We set off agian expecting the worst from the road but hoping for the best. It was not quite as severe as yesterday as they had laid less of the gravel base layer and sometimes there was even a bit of the old potholey surface left to use. The dust was chronic again though. Today was shorter than yesterday and we had more energy and less hangover so it did not seem as bad. It felt like slow progress nonetheless, but we managed the 75km in about 4.5hrs.

One thing we have noticed over the last two days is the continual presence of roadside political messages, or rather party advertisements. The parties do not have the most imaginative names and it reminded me of that famous Monty Python scene from the Life of Brian. The various parties are listed here. I think each party perhaps covered a 10km stretch of roadside with maybe a sign or banner every 500m. They were not messages, just a picture of their leaders looking smug and the party name. There is an election happening soon but it seems that resistance to the current party in power (Cambodian Peoples Party) is futile. There are currently some protests in the city centre which we planned to avoid.
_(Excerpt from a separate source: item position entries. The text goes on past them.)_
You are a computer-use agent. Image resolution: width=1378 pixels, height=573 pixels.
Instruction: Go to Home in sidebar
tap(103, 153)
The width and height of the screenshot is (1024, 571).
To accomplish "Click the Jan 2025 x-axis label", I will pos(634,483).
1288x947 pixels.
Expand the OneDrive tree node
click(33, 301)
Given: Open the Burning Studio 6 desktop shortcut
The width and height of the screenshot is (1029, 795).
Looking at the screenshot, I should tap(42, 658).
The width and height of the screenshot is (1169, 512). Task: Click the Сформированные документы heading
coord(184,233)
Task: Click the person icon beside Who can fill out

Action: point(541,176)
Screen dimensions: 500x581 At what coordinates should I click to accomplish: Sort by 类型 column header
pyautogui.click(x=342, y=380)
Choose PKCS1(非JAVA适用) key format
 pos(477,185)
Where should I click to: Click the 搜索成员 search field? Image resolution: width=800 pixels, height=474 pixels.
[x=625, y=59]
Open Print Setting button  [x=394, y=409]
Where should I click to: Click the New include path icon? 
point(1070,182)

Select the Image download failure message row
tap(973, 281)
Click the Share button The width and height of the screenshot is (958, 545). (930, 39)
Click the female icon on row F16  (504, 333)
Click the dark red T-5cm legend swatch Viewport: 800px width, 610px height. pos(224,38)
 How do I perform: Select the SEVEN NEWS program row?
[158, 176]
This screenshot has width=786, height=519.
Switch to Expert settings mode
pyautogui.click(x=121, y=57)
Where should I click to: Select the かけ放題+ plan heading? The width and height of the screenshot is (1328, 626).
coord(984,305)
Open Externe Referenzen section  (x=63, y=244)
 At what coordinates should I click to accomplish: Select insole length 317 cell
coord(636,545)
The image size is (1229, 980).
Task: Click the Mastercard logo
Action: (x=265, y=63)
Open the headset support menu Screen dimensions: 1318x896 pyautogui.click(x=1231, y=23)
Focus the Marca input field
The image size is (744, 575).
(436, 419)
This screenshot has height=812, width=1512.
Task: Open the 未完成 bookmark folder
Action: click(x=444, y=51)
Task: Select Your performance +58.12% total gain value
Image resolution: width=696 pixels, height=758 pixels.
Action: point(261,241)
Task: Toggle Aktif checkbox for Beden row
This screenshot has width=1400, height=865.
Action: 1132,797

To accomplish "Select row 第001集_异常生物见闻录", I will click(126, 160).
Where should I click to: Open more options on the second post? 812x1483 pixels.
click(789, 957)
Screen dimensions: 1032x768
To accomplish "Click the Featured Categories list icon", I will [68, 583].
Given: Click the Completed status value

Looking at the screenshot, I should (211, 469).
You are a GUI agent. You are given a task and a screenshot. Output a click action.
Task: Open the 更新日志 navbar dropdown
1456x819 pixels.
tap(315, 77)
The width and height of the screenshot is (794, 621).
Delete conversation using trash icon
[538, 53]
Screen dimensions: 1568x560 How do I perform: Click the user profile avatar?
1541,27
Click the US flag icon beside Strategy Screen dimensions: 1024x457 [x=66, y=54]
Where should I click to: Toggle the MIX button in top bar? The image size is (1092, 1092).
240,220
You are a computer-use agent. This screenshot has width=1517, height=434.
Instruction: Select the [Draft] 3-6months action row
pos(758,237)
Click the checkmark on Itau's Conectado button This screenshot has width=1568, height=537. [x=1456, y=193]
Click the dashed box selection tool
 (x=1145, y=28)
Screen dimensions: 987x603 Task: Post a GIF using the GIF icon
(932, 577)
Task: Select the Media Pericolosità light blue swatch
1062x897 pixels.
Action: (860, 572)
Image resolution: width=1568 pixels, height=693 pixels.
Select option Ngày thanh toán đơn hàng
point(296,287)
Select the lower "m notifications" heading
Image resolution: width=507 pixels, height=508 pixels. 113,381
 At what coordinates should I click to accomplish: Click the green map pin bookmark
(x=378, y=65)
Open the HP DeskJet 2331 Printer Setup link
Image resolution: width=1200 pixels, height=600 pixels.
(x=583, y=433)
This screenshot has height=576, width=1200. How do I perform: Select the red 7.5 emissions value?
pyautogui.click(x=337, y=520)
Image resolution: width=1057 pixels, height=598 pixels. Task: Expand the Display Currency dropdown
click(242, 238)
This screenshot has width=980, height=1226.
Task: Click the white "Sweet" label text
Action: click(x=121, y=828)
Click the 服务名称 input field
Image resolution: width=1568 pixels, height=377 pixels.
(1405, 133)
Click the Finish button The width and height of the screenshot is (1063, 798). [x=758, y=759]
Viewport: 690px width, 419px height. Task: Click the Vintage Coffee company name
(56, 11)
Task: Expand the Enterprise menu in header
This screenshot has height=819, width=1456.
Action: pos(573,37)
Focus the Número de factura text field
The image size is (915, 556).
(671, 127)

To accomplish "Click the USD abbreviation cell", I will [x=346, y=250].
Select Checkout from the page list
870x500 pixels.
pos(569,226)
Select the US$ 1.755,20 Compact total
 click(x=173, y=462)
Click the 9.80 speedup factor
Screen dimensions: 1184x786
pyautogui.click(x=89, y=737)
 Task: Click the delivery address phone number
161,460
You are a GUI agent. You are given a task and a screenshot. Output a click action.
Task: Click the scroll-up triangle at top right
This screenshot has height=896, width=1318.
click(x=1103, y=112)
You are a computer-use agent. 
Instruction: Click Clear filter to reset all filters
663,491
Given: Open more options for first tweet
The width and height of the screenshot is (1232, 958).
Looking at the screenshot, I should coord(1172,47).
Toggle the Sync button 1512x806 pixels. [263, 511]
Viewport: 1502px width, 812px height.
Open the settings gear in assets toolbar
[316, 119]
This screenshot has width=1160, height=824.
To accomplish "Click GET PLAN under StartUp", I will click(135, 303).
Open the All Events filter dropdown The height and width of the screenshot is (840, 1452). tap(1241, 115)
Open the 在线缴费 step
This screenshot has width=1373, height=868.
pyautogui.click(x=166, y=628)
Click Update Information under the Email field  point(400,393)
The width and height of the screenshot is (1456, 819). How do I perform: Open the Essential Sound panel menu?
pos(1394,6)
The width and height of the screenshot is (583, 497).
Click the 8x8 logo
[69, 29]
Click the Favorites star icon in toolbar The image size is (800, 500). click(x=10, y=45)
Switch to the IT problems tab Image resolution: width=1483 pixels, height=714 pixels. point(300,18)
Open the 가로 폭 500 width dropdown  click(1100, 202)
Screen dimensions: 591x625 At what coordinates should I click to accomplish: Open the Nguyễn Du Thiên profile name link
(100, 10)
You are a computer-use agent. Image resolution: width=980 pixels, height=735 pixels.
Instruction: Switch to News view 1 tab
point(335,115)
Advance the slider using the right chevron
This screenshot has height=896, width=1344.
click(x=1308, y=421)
Hun Sen has been the National Leader almost since Pol Pot got knocked off the spot and it doesn't seem likely to change soon with him being the party's deputy.

Arriving in Phnom Penh the capital of Cambodia was not as smooth as expected. The traffic was not too bad, but the roads were terrible, almost all the way into the city centre. We expected something more like HCMC but it was a totally different place. There were a few tourists on the way in, but not too many. The sides of the roads were not as colourful with shops and food stalls either. It did look very interesting though and the area we had our hotel booked was right in the centre of the most interesting part of the city. We got some flavours of why this place was frequented by certain tourist types as we got nearer the hotel, but we will go into that side later. The hotel was an air-conditioned palace of cleanliness that was so appreciated when we arrived all dusty and sweaty again. The sun was really beating down in the afternoon, not a cloud in the sky, high humidity and the hottest part of the day about 35 degrees C.

We took another video, but have lost the willpower to edit them as the laptop crashes each time the video exports, plus it just takes and absolute age to create, so please excuse the full unedited video which we will post up of the last half an hour into the city.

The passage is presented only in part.